● **Work order**:
Among the lines below, restate word for word only those from the line with "Instruction: Enable the" through the line with "Toggle Rank column sort arrows", with both end lines kept.
[[ Data to use open ]]
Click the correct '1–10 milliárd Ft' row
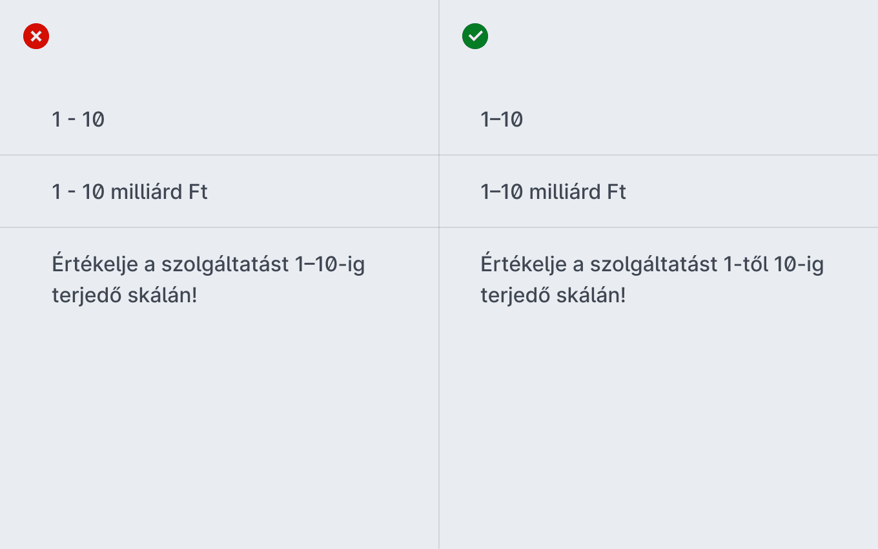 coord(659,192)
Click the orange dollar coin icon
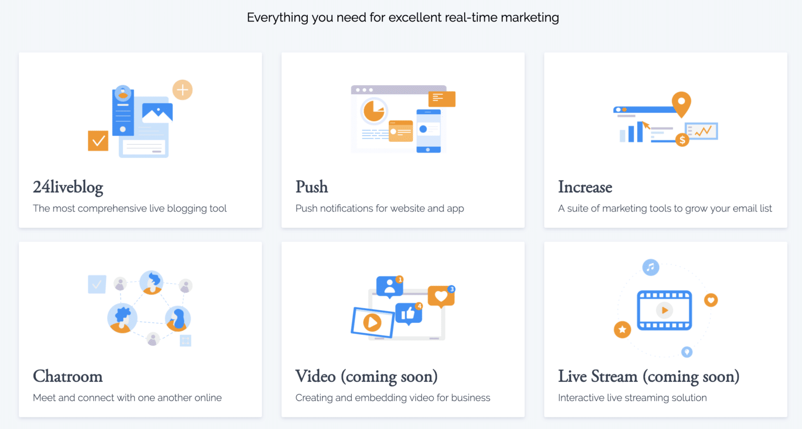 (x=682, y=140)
[[ Data to use closed ]]
[[ Data to use open ]]
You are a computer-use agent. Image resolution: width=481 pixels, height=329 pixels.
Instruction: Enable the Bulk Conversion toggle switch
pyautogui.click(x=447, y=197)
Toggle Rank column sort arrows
[[ Data to use closed ]]
[[ Data to use open ]]
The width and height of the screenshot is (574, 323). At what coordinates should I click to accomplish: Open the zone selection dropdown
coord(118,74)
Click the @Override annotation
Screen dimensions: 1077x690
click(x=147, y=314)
[[ Data to use closed ]]
● **Solution**:
Instruction: Enable the Bulk Conversion toggle switch
pyautogui.click(x=447, y=197)
Toggle Rank column sort arrows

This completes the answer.